### THE TASK:
Locate every row that contains the word "This" and copy each of those rows in full.

### GIVEN DATA:

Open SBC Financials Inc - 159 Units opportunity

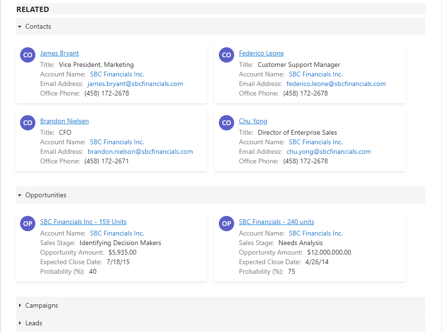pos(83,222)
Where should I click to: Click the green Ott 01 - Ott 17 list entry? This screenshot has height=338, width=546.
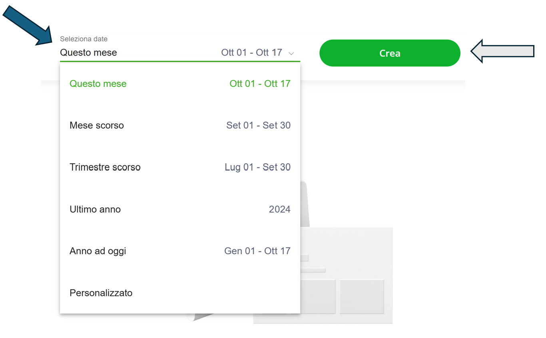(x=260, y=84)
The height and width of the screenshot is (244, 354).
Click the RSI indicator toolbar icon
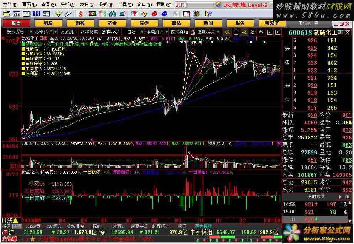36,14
==
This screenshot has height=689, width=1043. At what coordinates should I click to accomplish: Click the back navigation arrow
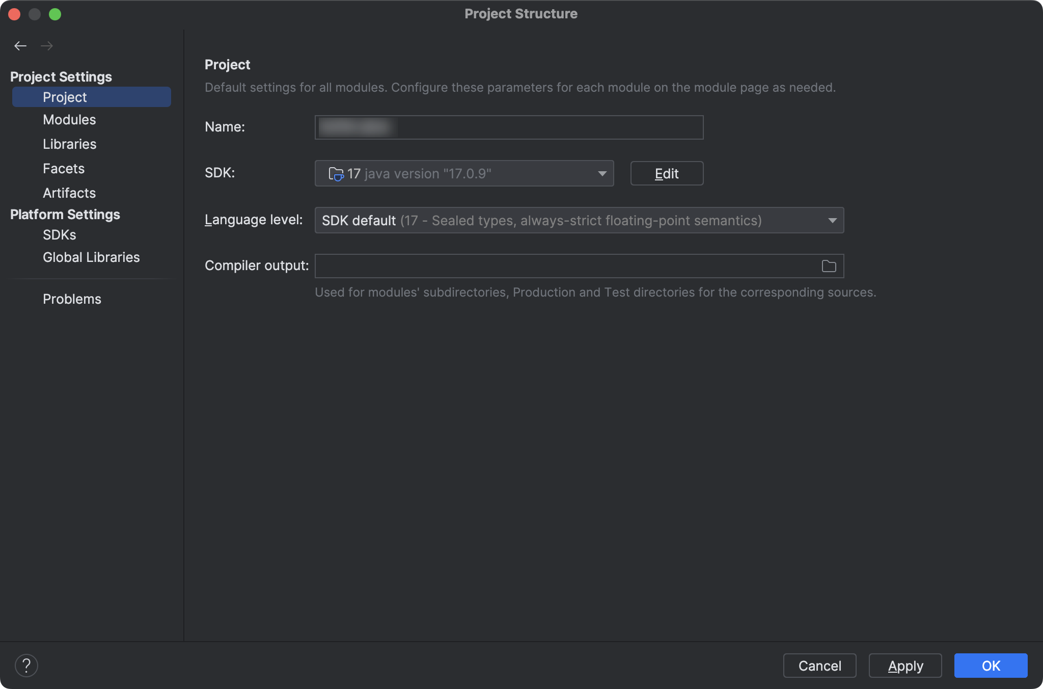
--
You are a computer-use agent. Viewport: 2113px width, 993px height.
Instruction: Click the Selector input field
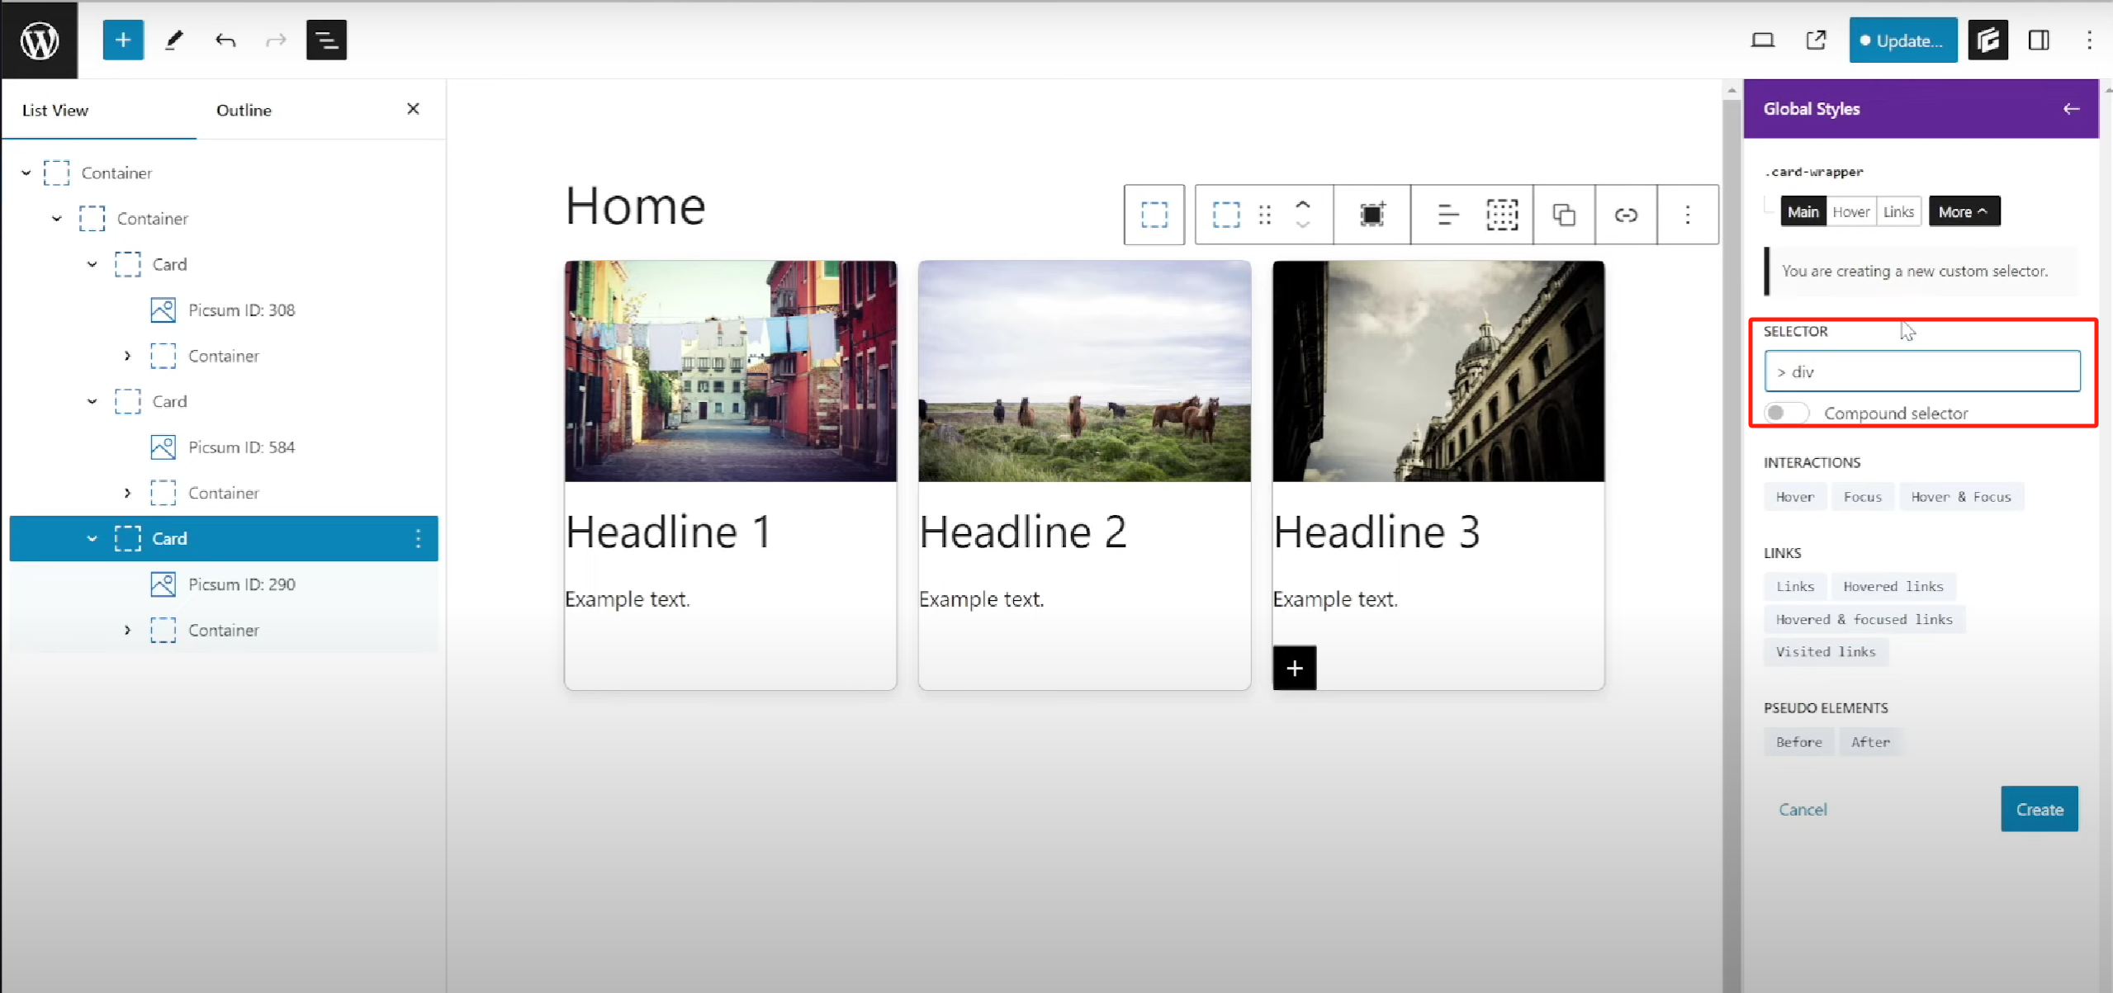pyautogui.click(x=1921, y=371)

### SOLUTION:
Where should I click to: Click the green Ott 01 - Ott 17 list entry? This screenshot has height=338, width=546.
This screenshot has height=689, width=1043. At what coordinates should I click to accomplish: Click the back navigation arrow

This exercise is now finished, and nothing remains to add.